What is needed: Pick out each line in these entries that contains the string "Viewport".

━━━ Task input ━━━

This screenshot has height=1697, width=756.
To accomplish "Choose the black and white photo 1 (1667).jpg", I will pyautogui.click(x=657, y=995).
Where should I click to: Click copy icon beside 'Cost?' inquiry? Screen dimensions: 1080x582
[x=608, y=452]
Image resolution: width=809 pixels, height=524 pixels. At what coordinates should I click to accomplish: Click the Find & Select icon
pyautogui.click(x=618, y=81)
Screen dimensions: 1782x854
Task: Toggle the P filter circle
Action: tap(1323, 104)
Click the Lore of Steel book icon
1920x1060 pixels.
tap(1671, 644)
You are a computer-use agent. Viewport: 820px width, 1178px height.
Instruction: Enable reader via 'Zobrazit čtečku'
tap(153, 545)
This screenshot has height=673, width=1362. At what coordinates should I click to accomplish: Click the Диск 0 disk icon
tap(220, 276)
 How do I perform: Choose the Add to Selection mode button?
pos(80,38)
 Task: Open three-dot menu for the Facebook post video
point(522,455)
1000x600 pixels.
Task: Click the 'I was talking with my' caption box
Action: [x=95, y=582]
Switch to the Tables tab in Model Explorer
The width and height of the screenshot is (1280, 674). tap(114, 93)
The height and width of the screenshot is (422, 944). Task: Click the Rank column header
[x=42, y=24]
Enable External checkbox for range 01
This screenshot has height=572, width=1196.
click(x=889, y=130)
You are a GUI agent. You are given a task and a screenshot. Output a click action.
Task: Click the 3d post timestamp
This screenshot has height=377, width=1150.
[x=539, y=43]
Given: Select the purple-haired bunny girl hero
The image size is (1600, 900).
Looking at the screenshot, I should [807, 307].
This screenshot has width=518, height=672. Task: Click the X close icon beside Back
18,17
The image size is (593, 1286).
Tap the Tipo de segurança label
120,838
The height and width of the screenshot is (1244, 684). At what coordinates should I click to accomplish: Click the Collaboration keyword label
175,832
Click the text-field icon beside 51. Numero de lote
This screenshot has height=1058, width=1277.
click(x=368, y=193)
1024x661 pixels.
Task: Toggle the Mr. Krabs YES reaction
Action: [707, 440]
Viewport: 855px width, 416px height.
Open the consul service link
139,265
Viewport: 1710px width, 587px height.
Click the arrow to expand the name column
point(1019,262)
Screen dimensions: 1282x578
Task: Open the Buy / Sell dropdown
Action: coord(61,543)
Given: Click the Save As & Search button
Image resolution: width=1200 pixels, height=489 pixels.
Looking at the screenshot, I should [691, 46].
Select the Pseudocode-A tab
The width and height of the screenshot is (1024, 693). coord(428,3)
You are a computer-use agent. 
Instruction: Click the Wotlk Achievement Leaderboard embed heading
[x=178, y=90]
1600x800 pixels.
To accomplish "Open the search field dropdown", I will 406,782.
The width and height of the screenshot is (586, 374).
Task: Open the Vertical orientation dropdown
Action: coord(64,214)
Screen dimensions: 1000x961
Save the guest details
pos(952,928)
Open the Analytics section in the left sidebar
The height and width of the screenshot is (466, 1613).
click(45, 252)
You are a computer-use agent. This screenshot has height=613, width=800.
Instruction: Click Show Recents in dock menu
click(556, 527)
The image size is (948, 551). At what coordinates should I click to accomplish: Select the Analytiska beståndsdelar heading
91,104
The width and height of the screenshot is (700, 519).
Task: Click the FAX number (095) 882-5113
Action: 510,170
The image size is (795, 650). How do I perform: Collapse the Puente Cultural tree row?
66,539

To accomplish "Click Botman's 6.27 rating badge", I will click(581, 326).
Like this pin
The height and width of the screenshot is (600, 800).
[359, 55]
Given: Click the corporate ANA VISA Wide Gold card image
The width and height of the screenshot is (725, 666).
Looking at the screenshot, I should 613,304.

━━━

Completed task:
You are a computer-use agent. Viewport: 820px width, 1178px height.
Viewport: 855px width, 416px height.
Viewport: 1710px width, 587px height.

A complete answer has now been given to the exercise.